### Trecho do documento
□ □ □ □ □ □ □
Entre uma consulta e outra, Burle Marx, com 19 anos na época, ouviu música clássica, principalmente a de compositores alemães como Wagner, Strauss e Beethoven, e admirou as telas de grandes artistas, como Monet, Picasso e Van Gogh. Não foi, porém, em um teatro, museu ou galeria que ele teve a epifania que mudaria sua vida. Foi em uma visita ao Jardim Botânico em Dahlem, no sul da capital alemã.
“Ficou encantado ao se deparar com a beleza exuberante da flora brasileira”, destaca o curador Jens Hoffmann, coautor do livro Roberto Burle Marx: Brazilian Modernist (2022). “Revolucionou o paisagismo ao usar a vegetação nativa de seu país.”
Burle Marx criou mais de três mil jardins em cerca de 20 países. Um de seus favoritos era o Parque do Flamengo, no Rio de Janeiro, cidade onde morou desde os quatro anos. A ideia de transformar uma montanha de entulho produzida pelo desmonte de três morros – Castelo, Santo Antônio e Querosene – na versão carioca do Central Park partiu da arquiteta Lota de Macedo Soares. Pelo projeto original, o aterro daria lugar a quatro pistas de alta velocidade. Foi Lota que, em 1960, convenceu o então governador da Guanabara, Carlos Lacerda, a ceder o espaço para a construção de um parque.
□ □ □ □ □ □ □
### Registros de localização de palavras e elementos
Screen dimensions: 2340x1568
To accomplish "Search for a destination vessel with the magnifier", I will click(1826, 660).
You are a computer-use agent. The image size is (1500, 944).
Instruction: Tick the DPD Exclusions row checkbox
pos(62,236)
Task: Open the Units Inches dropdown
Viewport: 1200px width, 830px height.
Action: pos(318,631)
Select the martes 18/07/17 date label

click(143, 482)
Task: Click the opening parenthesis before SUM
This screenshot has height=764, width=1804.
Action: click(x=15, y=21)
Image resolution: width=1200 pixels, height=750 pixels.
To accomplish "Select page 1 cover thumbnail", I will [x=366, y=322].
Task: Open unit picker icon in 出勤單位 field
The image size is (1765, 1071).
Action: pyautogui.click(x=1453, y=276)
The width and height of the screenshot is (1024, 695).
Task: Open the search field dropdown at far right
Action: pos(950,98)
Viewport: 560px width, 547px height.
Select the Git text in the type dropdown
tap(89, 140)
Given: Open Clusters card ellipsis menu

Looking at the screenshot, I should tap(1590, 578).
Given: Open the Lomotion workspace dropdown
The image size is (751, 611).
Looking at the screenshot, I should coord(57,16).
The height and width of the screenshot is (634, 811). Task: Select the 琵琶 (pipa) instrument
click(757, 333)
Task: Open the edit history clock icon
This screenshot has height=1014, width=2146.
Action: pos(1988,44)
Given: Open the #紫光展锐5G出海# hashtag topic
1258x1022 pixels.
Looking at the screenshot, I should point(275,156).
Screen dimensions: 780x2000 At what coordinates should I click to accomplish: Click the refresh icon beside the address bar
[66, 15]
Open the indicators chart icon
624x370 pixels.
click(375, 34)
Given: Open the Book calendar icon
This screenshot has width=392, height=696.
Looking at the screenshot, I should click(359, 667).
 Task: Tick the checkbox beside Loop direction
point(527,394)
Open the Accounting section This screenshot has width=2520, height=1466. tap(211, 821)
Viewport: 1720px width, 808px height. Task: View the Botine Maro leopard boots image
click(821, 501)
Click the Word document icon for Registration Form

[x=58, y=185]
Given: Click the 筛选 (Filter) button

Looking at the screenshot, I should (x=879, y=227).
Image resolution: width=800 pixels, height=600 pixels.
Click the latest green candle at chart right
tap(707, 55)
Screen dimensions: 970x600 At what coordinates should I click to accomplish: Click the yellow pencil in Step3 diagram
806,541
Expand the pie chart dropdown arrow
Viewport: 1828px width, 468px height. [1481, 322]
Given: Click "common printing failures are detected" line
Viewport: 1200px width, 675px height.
□ □ □ □ □ □ □
### Tarefa proposta 1
Responda com base no trecho sobre Burle Marx:
(a) Em que lugar Burle Marx teve a epifania que mudaria sua vida?
(b) Quantos jardins ele criou, e em cerca de quantos países?
(c) Em que ano Lota de Macedo Soares convenceu Carlos Lacerda a ceder o espaço para um parque?
### Tarefa proposta 2
Apresente como lista JSON de strings o trecho das linhas de entrada que começa na linha que contém "Task: Open unit picker icon in 出勤單位 field" e termina na que contém "tap(89, 140)", com uma string para cada linha e sem as linhas em branco.

### Solução do problema 1
(a) No Jardim Botânico em Dahlem, no sul da capital alemã.
(b) Mais de três mil jardins, em cerca de 20 países.
(c) Em 1960.

### Solução do problema 2
[
  "Task: Open unit picker icon in 出勤單位 field",
  "The image size is (1765, 1071).",
  "Action: pyautogui.click(x=1453, y=276)",
  "The width and height of the screenshot is (1024, 695).",
  "Task: Open the search field dropdown at far right",
  "Action: pos(950,98)",
  "Viewport: 560px width, 547px height.",
  "Select the Git text in the type dropdown",
  "tap(89, 140)"
]